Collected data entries
************

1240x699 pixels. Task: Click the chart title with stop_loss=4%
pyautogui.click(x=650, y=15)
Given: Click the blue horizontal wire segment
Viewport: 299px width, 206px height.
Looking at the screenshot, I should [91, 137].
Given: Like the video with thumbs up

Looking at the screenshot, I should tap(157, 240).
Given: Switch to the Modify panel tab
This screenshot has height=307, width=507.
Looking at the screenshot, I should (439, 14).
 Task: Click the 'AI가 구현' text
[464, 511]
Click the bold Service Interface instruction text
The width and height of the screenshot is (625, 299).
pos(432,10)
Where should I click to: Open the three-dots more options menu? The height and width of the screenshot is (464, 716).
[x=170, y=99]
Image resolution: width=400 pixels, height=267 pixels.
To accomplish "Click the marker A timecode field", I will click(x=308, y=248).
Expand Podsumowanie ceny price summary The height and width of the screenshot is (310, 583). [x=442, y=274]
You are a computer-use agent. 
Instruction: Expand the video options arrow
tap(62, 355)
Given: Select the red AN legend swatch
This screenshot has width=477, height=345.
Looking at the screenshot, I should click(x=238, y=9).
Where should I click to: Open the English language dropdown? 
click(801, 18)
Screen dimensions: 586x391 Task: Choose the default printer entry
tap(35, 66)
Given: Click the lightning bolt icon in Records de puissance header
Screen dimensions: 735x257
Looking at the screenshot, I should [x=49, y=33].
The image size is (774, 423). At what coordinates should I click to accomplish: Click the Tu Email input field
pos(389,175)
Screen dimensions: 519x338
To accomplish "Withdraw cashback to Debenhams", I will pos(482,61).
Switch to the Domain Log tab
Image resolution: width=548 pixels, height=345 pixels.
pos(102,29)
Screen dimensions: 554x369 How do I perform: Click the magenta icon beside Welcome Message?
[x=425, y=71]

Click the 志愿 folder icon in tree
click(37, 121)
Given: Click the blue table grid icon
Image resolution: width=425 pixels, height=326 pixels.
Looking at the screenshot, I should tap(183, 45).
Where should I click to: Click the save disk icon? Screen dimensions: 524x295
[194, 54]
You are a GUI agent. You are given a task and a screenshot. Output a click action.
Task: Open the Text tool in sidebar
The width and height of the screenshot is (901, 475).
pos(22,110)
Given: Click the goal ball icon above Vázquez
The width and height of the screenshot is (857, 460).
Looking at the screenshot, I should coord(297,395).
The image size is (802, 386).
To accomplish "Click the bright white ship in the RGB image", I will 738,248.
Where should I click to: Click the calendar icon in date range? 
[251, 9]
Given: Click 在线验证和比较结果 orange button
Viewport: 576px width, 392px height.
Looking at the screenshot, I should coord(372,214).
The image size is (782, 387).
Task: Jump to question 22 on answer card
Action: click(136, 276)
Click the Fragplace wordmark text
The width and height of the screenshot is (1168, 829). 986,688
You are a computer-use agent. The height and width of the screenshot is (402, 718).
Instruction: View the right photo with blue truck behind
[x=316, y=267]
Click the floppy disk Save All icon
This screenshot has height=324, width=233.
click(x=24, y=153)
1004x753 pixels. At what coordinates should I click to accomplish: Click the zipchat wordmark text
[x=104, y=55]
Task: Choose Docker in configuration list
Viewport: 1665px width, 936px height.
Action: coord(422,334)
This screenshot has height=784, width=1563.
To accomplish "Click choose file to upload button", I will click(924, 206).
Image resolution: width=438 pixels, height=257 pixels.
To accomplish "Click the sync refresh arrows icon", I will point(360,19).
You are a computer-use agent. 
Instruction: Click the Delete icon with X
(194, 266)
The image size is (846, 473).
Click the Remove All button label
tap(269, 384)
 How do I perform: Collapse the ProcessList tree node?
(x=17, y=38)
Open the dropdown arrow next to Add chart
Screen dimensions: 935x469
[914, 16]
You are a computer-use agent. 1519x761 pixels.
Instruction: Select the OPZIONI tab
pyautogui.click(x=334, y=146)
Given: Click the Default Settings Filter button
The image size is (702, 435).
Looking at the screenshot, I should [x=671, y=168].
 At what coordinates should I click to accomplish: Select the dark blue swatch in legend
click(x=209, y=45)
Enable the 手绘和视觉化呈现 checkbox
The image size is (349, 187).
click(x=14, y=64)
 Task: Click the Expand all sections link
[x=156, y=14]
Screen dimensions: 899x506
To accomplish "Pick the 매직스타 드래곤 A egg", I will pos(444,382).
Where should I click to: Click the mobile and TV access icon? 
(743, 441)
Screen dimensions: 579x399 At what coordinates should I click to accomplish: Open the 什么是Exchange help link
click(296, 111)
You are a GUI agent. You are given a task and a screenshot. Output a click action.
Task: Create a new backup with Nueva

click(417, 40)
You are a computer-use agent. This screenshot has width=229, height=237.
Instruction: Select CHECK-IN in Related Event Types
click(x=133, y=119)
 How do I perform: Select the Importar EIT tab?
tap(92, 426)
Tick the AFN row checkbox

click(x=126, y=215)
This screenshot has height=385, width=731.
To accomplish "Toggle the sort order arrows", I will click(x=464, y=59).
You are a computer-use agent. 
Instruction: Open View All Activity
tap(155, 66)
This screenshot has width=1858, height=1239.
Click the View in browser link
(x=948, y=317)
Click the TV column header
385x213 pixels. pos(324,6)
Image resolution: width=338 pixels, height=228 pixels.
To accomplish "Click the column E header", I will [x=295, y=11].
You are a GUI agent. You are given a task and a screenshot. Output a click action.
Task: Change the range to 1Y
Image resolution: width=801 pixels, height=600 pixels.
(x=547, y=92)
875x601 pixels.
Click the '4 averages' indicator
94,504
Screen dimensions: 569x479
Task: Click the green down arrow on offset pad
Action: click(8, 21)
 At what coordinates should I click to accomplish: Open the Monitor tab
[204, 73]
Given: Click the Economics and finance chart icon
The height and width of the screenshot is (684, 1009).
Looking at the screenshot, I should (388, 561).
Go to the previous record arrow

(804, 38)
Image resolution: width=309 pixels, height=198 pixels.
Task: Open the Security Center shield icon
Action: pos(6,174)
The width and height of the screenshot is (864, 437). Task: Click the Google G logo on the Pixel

************

__ACTIVITY__
Would you please reproduce all of the lines above exactly?

__SOLUTION FOR THIS PROBLEM__
1240x699 pixels. Task: Click the chart title with stop_loss=4%
pyautogui.click(x=650, y=15)
Given: Click the blue horizontal wire segment
Viewport: 299px width, 206px height.
Looking at the screenshot, I should [91, 137].
Given: Like the video with thumbs up

Looking at the screenshot, I should tap(157, 240).
Given: Switch to the Modify panel tab
This screenshot has height=307, width=507.
Looking at the screenshot, I should (439, 14).
 Task: Click the 'AI가 구현' text
[464, 511]
Click the bold Service Interface instruction text
The width and height of the screenshot is (625, 299).
pos(432,10)
Where should I click to: Open the three-dots more options menu? The height and width of the screenshot is (464, 716).
[x=170, y=99]
Image resolution: width=400 pixels, height=267 pixels.
To accomplish "Click the marker A timecode field", I will click(x=308, y=248).
Expand Podsumowanie ceny price summary The height and width of the screenshot is (310, 583). [x=442, y=274]
You are a computer-use agent. 
Instruction: Expand the video options arrow
tap(62, 355)
Given: Select the red AN legend swatch
This screenshot has width=477, height=345.
Looking at the screenshot, I should click(x=238, y=9).
Where should I click to: Open the English language dropdown? 
click(801, 18)
Screen dimensions: 586x391 Task: Choose the default printer entry
tap(35, 66)
Given: Click the lightning bolt icon in Records de puissance header
Screen dimensions: 735x257
Looking at the screenshot, I should [x=49, y=33].
The image size is (774, 423). At what coordinates should I click to accomplish: Click the Tu Email input field
pos(389,175)
Screen dimensions: 519x338
To accomplish "Withdraw cashback to Debenhams", I will pos(482,61).
Switch to the Domain Log tab
Image resolution: width=548 pixels, height=345 pixels.
pos(102,29)
Screen dimensions: 554x369 How do I perform: Click the magenta icon beside Welcome Message?
[x=425, y=71]

Click the 志愿 folder icon in tree
click(37, 121)
Given: Click the blue table grid icon
Image resolution: width=425 pixels, height=326 pixels.
Looking at the screenshot, I should tap(183, 45).
Where should I click to: Click the save disk icon? Screen dimensions: 524x295
[194, 54]
You are a GUI agent. You are given a task and a screenshot. Output a click action.
Task: Open the Text tool in sidebar
The width and height of the screenshot is (901, 475).
pos(22,110)
Given: Click the goal ball icon above Vázquez
The width and height of the screenshot is (857, 460).
Looking at the screenshot, I should coord(297,395).
The image size is (802, 386).
To accomplish "Click the bright white ship in the RGB image", I will 738,248.
Where should I click to: Click the calendar icon in date range? 
[251, 9]
Given: Click 在线验证和比较结果 orange button
Viewport: 576px width, 392px height.
Looking at the screenshot, I should coord(372,214).
The image size is (782, 387).
Task: Jump to question 22 on answer card
Action: click(136, 276)
Click the Fragplace wordmark text
The width and height of the screenshot is (1168, 829). 986,688
You are a computer-use agent. The height and width of the screenshot is (402, 718).
Instruction: View the right photo with blue truck behind
[x=316, y=267]
Click the floppy disk Save All icon
This screenshot has height=324, width=233.
click(x=24, y=153)
1004x753 pixels. At what coordinates should I click to accomplish: Click the zipchat wordmark text
[x=104, y=55]
Task: Choose Docker in configuration list
Viewport: 1665px width, 936px height.
Action: coord(422,334)
This screenshot has height=784, width=1563.
To accomplish "Click choose file to upload button", I will click(924, 206).
Image resolution: width=438 pixels, height=257 pixels.
To accomplish "Click the sync refresh arrows icon", I will point(360,19).
You are a computer-use agent. 
Instruction: Click the Delete icon with X
(194, 266)
The image size is (846, 473).
Click the Remove All button label
tap(269, 384)
 How do I perform: Collapse the ProcessList tree node?
(x=17, y=38)
Open the dropdown arrow next to Add chart
Screen dimensions: 935x469
[914, 16]
You are a computer-use agent. 1519x761 pixels.
Instruction: Select the OPZIONI tab
pyautogui.click(x=334, y=146)
Given: Click the Default Settings Filter button
The image size is (702, 435).
Looking at the screenshot, I should [x=671, y=168].
 At what coordinates should I click to accomplish: Select the dark blue swatch in legend
click(x=209, y=45)
Enable the 手绘和视觉化呈现 checkbox
The image size is (349, 187).
click(x=14, y=64)
 Task: Click the Expand all sections link
[x=156, y=14]
Screen dimensions: 899x506
To accomplish "Pick the 매직스타 드래곤 A egg", I will pos(444,382).
Where should I click to: Click the mobile and TV access icon? 
(743, 441)
Screen dimensions: 579x399 At what coordinates should I click to accomplish: Open the 什么是Exchange help link
click(296, 111)
You are a GUI agent. You are given a task and a screenshot. Output a click action.
Task: Create a new backup with Nueva

click(417, 40)
You are a computer-use agent. This screenshot has width=229, height=237.
Instruction: Select CHECK-IN in Related Event Types
click(x=133, y=119)
 How do I perform: Select the Importar EIT tab?
tap(92, 426)
Tick the AFN row checkbox

click(x=126, y=215)
This screenshot has height=385, width=731.
To accomplish "Toggle the sort order arrows", I will click(x=464, y=59).
You are a computer-use agent. 
Instruction: Open View All Activity
tap(155, 66)
This screenshot has width=1858, height=1239.
Click the View in browser link
(x=948, y=317)
Click the TV column header
385x213 pixels. pos(324,6)
Image resolution: width=338 pixels, height=228 pixels.
To accomplish "Click the column E header", I will [x=295, y=11].
You are a GUI agent. You are given a task and a screenshot. Output a click action.
Task: Change the range to 1Y
Image resolution: width=801 pixels, height=600 pixels.
(x=547, y=92)
875x601 pixels.
Click the '4 averages' indicator
94,504
Screen dimensions: 569x479
Task: Click the green down arrow on offset pad
Action: click(8, 21)
 At what coordinates should I click to accomplish: Open the Monitor tab
[204, 73]
Given: Click the Economics and finance chart icon
The height and width of the screenshot is (684, 1009).
Looking at the screenshot, I should (388, 561).
Go to the previous record arrow

(804, 38)
Image resolution: width=309 pixels, height=198 pixels.
Task: Open the Security Center shield icon
Action: pos(6,174)
The width and height of the screenshot is (864, 437). Task: Click the Google G logo on the Pixel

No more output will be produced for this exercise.